O ad instillare negli altri l’idea che esse siano reali.
O ad entrambe le cose.
Comunque non dimentichiamo quella che per me (e forse anche per tanti e tante) deve essere la stella polare della creazione artistica… come diceva infatti il Socrate di Platone: “Un poeta per essere veramente tale deve scrivere per immagini e non per deduzioni logiche.”2
L’artista che crei così cioè in modo, come potrei dire, oltrelogico sarà davvero un artista perché sapràabbandonarsi alla forza della sua ispirazione senza temere di passare per un adolescente, un folle, un ingenuo, un romantico fuori tempo massimo o chissà che altro ancora.
Le creazione di quel tipo di creatore (ovviamente bisognerà giudicare anche la qualità, il valore delle sue opere) saranno così fonte o occasione di godimento estetico, di sogno e di stimolo anche sul piano filosofico.
E la natura non logico-razionale dell’opera d’arte e dell’artista era del resto provata e difesa da un uomo ben poco incline a concessioni romantiche come Kant, che scrisse: “Il genio è il talento (dono naturale) che dà la regola all’arte.”3
Questa frase sintetizza la convinzione fondamentale di Kant rispetto al problema estetico: non può esistere alcun criterio oggettivo del gusto, che non può essere inculcato da argomenti, tesi, ragionamenti,  prove ecc.
Infatti, l’opera d’arte è libera da qualsiasi regola o complesso di norme e “il genio stesso non può mostrare scientificamente come le idee si trovino in lui.”4
  
                       
Note
Le precedenti parti di questo post sono comparse su questo blog rispettivamente: la 1/a il 25 /03/2008; la 2/a il 4/4/2008; la 3/a il 17/6/2010; la 4/a l’11/10/2011, la 5/a il 27/11/2011; la 6/a il 15/11/2012.

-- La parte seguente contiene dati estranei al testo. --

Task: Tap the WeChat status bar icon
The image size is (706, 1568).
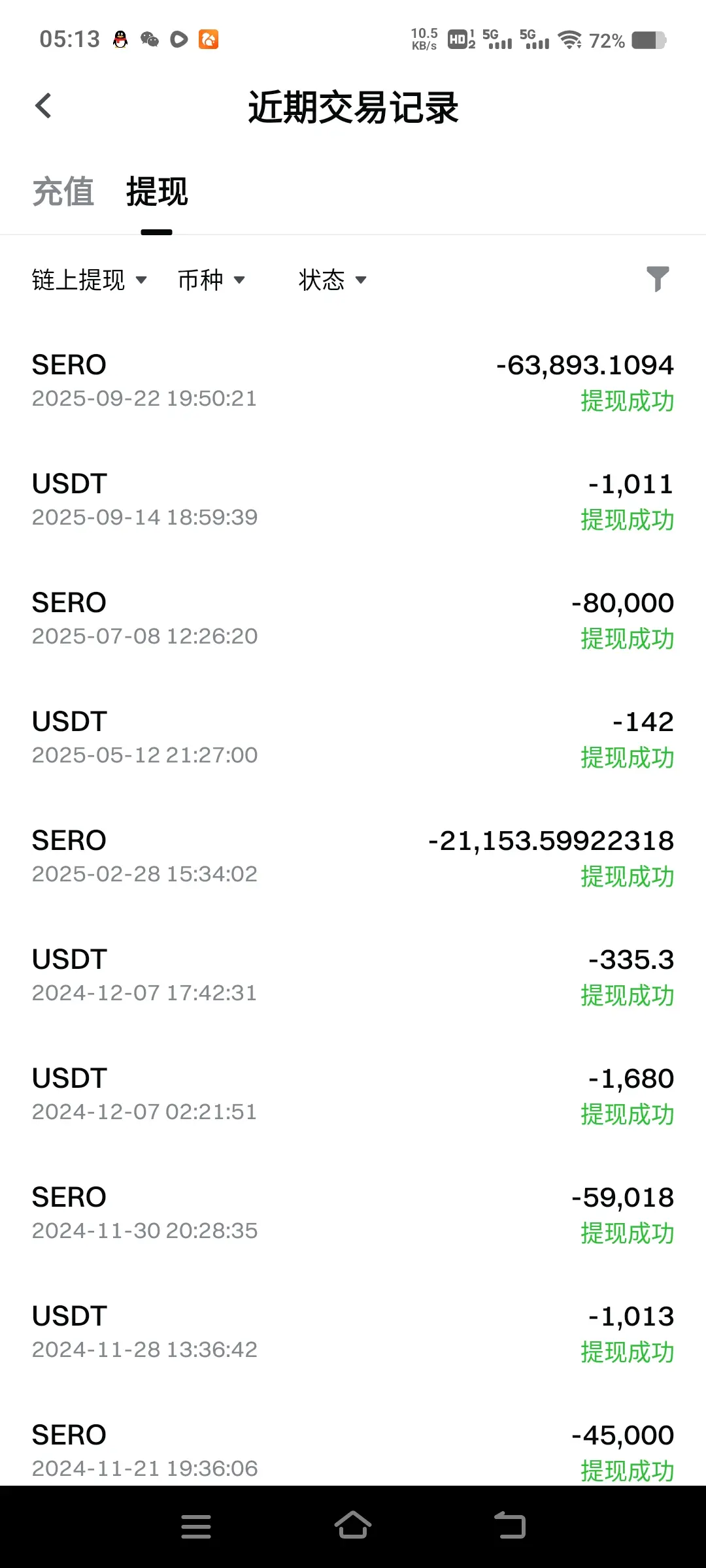Action: (x=150, y=40)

1)  E’ stato osservato che nel caso per es. di un’opera di Joyce come l’Ulisse il suo “modello (non solo strutturale) era quello del poema eroicomico in prosa. Così: “Il modello è sempre il medesimo: anche Finnegans Wake è un poema eroicomico in prosa; troppo spesso ci si dimentica che alla base delle due opere maggiori di Joyce vi è un elemento ludico, di gioco, di divertimento. Anzi, questo elemento è ancora più accentuato in Finnegans Wake, dove la parodia diviene struttura portante sul piano linguistico.” Giorgio Melchiori, Introduzione a James Joyce, Finnegans Wake, Mondatori, Milano, 1982, p.XI.
     Cfr. anche G. Melchiori, “I funamboli del romanzo: il manierismo nella letteratura inglese da        Joyce ai giovani arrabbiati, Einaudi, Torino, 1974, pp. 48-64.
2)   Platone, Fedone, Garzanti, Milano, 1980, IV, p. 77.
3)   Immanuel Kant, Critica del giudizio, Laterza, Roma-Bari, 1982, p. 166.
4)  I  Kant,  Critica del giudizio, op. cit., pp. 166-167.  Per una trattazione più sistematica ed esaustiva di questi temi in Kant cfr. almeno Ibid., pp. 134-221.